A verbatim reproduction of every entry is the expected answer.

> [ENTRIES PROVIDED]:
= Beginning of Section =
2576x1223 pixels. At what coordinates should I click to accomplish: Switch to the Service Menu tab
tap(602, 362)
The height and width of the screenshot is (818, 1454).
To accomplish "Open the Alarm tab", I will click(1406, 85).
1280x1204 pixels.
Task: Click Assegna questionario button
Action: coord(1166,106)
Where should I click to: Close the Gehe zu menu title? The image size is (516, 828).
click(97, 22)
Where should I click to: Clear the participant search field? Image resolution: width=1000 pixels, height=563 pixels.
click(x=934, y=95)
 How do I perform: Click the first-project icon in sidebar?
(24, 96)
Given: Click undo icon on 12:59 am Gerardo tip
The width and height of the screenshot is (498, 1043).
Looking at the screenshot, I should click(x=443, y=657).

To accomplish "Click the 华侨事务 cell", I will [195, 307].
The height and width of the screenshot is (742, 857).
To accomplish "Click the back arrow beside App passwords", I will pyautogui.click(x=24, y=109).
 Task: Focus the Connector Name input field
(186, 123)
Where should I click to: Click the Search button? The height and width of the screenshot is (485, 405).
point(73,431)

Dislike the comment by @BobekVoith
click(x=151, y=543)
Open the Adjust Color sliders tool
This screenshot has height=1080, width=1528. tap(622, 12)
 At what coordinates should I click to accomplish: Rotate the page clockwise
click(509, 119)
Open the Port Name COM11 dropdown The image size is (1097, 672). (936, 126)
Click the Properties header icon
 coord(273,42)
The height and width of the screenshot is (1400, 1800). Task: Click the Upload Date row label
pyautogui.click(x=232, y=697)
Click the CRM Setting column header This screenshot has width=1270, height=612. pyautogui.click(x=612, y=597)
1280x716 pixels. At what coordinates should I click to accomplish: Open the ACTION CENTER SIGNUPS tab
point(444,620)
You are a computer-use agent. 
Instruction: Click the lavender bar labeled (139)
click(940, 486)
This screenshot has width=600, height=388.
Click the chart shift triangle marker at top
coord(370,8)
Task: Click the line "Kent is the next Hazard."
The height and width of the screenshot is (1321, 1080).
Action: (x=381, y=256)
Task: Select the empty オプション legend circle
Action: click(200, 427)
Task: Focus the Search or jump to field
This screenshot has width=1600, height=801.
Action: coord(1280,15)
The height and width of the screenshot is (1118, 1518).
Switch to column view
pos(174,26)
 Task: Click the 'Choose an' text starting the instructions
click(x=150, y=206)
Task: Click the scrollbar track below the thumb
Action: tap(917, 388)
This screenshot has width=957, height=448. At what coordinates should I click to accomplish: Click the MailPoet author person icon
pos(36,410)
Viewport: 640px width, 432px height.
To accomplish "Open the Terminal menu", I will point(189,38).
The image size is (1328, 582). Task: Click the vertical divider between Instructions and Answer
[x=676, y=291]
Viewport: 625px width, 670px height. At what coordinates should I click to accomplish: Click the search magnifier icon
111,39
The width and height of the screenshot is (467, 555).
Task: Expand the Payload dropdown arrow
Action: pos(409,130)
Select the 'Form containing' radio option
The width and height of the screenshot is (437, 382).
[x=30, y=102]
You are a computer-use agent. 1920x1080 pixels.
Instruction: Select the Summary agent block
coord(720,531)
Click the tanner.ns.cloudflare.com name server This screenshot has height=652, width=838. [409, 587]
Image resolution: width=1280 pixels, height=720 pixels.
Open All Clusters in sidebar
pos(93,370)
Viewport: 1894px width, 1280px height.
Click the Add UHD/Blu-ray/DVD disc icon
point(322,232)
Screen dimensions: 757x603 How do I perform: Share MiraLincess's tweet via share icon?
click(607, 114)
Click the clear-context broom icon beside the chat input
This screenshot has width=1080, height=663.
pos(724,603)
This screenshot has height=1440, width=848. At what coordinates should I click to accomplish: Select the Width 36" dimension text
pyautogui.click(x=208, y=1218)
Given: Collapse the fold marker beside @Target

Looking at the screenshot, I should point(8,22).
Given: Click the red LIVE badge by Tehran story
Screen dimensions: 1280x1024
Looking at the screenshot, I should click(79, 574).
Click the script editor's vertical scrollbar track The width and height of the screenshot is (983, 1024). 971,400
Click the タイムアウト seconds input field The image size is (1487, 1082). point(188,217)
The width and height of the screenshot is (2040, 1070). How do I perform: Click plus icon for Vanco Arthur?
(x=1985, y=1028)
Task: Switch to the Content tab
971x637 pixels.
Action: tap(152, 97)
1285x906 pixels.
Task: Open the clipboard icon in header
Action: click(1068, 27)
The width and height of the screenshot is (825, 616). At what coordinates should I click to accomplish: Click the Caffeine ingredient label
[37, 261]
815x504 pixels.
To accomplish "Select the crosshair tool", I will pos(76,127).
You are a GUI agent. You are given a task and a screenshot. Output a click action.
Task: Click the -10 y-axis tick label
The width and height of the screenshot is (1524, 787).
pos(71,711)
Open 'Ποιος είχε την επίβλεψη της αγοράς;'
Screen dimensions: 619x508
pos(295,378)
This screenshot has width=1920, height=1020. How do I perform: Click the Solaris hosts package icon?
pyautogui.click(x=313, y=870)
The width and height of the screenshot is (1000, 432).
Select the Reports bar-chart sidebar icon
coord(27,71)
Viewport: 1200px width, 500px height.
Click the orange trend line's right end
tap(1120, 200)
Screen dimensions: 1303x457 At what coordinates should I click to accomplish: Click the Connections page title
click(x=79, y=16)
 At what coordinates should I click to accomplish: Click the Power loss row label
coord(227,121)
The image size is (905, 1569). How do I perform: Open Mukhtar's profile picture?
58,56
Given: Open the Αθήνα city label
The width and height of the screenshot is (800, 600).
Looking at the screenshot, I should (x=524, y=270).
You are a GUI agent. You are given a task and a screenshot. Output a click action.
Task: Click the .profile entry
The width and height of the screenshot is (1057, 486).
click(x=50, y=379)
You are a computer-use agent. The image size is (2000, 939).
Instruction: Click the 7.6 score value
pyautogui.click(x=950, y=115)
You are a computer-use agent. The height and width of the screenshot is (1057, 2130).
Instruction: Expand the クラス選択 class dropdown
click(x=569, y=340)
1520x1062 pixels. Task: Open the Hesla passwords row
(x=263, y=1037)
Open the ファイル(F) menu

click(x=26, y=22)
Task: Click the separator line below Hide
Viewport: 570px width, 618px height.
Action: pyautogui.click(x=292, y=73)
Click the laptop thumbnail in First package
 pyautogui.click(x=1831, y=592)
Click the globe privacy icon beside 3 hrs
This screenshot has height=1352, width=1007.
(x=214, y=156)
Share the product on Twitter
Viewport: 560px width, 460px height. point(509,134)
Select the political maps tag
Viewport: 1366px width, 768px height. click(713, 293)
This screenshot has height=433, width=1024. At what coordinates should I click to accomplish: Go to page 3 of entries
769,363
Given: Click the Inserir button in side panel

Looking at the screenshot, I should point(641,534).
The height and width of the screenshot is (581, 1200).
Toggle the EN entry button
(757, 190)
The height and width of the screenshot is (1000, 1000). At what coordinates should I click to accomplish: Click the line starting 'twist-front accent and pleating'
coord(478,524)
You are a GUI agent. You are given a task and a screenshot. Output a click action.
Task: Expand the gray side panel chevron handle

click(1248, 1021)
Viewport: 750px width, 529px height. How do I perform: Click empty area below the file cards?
= End of Section =
> [TASK RESULT]:
2576x1223 pixels. At what coordinates should I click to accomplish: Switch to the Service Menu tab
tap(602, 362)
The height and width of the screenshot is (818, 1454).
To accomplish "Open the Alarm tab", I will click(1406, 85).
1280x1204 pixels.
Task: Click Assegna questionario button
Action: coord(1166,106)
Where should I click to: Close the Gehe zu menu title? The image size is (516, 828).
click(97, 22)
Where should I click to: Clear the participant search field? Image resolution: width=1000 pixels, height=563 pixels.
click(x=934, y=95)
 How do I perform: Click the first-project icon in sidebar?
(24, 96)
Given: Click undo icon on 12:59 am Gerardo tip
The width and height of the screenshot is (498, 1043).
Looking at the screenshot, I should click(x=443, y=657).

To accomplish "Click the 华侨事务 cell", I will [195, 307].
The height and width of the screenshot is (742, 857).
To accomplish "Click the back arrow beside App passwords", I will pyautogui.click(x=24, y=109).
 Task: Focus the Connector Name input field
(186, 123)
Where should I click to: Click the Search button? The height and width of the screenshot is (485, 405).
point(73,431)

Dislike the comment by @BobekVoith
click(x=151, y=543)
Open the Adjust Color sliders tool
This screenshot has height=1080, width=1528. tap(622, 12)
 At what coordinates should I click to accomplish: Rotate the page clockwise
click(509, 119)
Open the Port Name COM11 dropdown The image size is (1097, 672). (936, 126)
Click the Properties header icon
 coord(273,42)
The height and width of the screenshot is (1400, 1800). Task: Click the Upload Date row label
pyautogui.click(x=232, y=697)
Click the CRM Setting column header This screenshot has width=1270, height=612. pyautogui.click(x=612, y=597)
1280x716 pixels. At what coordinates should I click to accomplish: Open the ACTION CENTER SIGNUPS tab
point(444,620)
You are a computer-use agent. 
Instruction: Click the lavender bar labeled (139)
click(940, 486)
This screenshot has width=600, height=388.
Click the chart shift triangle marker at top
coord(370,8)
Task: Click the line "Kent is the next Hazard."
The height and width of the screenshot is (1321, 1080).
Action: (x=381, y=256)
Task: Select the empty オプション legend circle
Action: click(200, 427)
Task: Focus the Search or jump to field
This screenshot has width=1600, height=801.
Action: coord(1280,15)
The height and width of the screenshot is (1118, 1518).
Switch to column view
pos(174,26)
 Task: Click the 'Choose an' text starting the instructions
click(x=150, y=206)
Task: Click the scrollbar track below the thumb
Action: tap(917, 388)
This screenshot has width=957, height=448. At what coordinates should I click to accomplish: Click the MailPoet author person icon
pos(36,410)
Viewport: 640px width, 432px height.
To accomplish "Open the Terminal menu", I will point(189,38).
The image size is (1328, 582). Task: Click the vertical divider between Instructions and Answer
[x=676, y=291]
Viewport: 625px width, 670px height. At what coordinates should I click to accomplish: Click the search magnifier icon
111,39
The width and height of the screenshot is (467, 555).
Task: Expand the Payload dropdown arrow
Action: pos(409,130)
Select the 'Form containing' radio option
The width and height of the screenshot is (437, 382).
[x=30, y=102]
You are a computer-use agent. 1920x1080 pixels.
Instruction: Select the Summary agent block
coord(720,531)
Click the tanner.ns.cloudflare.com name server This screenshot has height=652, width=838. [409, 587]
Image resolution: width=1280 pixels, height=720 pixels.
Open All Clusters in sidebar
pos(93,370)
Viewport: 1894px width, 1280px height.
Click the Add UHD/Blu-ray/DVD disc icon
point(322,232)
Screen dimensions: 757x603 How do I perform: Share MiraLincess's tweet via share icon?
click(607, 114)
Click the clear-context broom icon beside the chat input
This screenshot has width=1080, height=663.
pos(724,603)
This screenshot has height=1440, width=848. At what coordinates should I click to accomplish: Select the Width 36" dimension text
pyautogui.click(x=208, y=1218)
Given: Collapse the fold marker beside @Target

Looking at the screenshot, I should point(8,22).
Given: Click the red LIVE badge by Tehran story
Screen dimensions: 1280x1024
Looking at the screenshot, I should click(79, 574).
Click the script editor's vertical scrollbar track The width and height of the screenshot is (983, 1024). 971,400
Click the タイムアウト seconds input field The image size is (1487, 1082). point(188,217)
The width and height of the screenshot is (2040, 1070). How do I perform: Click plus icon for Vanco Arthur?
(x=1985, y=1028)
Task: Switch to the Content tab
971x637 pixels.
Action: tap(152, 97)
1285x906 pixels.
Task: Open the clipboard icon in header
Action: click(1068, 27)
The width and height of the screenshot is (825, 616). At what coordinates should I click to accomplish: Click the Caffeine ingredient label
[37, 261]
815x504 pixels.
To accomplish "Select the crosshair tool", I will pos(76,127).
You are a GUI agent. You are given a task and a screenshot. Output a click action.
Task: Click the -10 y-axis tick label
The width and height of the screenshot is (1524, 787).
pos(71,711)
Open 'Ποιος είχε την επίβλεψη της αγοράς;'
Screen dimensions: 619x508
pos(295,378)
This screenshot has width=1920, height=1020. How do I perform: Click the Solaris hosts package icon?
pyautogui.click(x=313, y=870)
The width and height of the screenshot is (1000, 432).
Select the Reports bar-chart sidebar icon
coord(27,71)
Viewport: 1200px width, 500px height.
Click the orange trend line's right end
tap(1120, 200)
Screen dimensions: 1303x457 At what coordinates should I click to accomplish: Click the Connections page title
click(x=79, y=16)
 At what coordinates should I click to accomplish: Click the Power loss row label
coord(227,121)
The image size is (905, 1569). How do I perform: Open Mukhtar's profile picture?
58,56
Given: Open the Αθήνα city label
The width and height of the screenshot is (800, 600).
Looking at the screenshot, I should (x=524, y=270).
You are a GUI agent. You are given a task and a screenshot. Output a click action.
Task: Click the .profile entry
The width and height of the screenshot is (1057, 486).
click(x=50, y=379)
You are a computer-use agent. The image size is (2000, 939).
Instruction: Click the 7.6 score value
pyautogui.click(x=950, y=115)
You are a computer-use agent. The height and width of the screenshot is (1057, 2130).
Instruction: Expand the クラス選択 class dropdown
click(x=569, y=340)
1520x1062 pixels. Task: Open the Hesla passwords row
(x=263, y=1037)
Open the ファイル(F) menu

click(x=26, y=22)
Task: Click the separator line below Hide
Viewport: 570px width, 618px height.
Action: pyautogui.click(x=292, y=73)
Click the laptop thumbnail in First package
 pyautogui.click(x=1831, y=592)
Click the globe privacy icon beside 3 hrs
This screenshot has height=1352, width=1007.
(x=214, y=156)
Share the product on Twitter
Viewport: 560px width, 460px height. point(509,134)
Select the political maps tag
Viewport: 1366px width, 768px height. click(713, 293)
This screenshot has height=433, width=1024. At what coordinates should I click to accomplish: Go to page 3 of entries
769,363
Given: Click the Inserir button in side panel

Looking at the screenshot, I should point(641,534).
The height and width of the screenshot is (581, 1200).
Toggle the EN entry button
(757, 190)
The height and width of the screenshot is (1000, 1000). At what coordinates should I click to accomplish: Click the line starting 'twist-front accent and pleating'
coord(478,524)
You are a GUI agent. You are given a task and a screenshot. Output a click action.
Task: Expand the gray side panel chevron handle

click(1248, 1021)
Viewport: 750px width, 529px height. How do I perform: Click empty area below the file cards?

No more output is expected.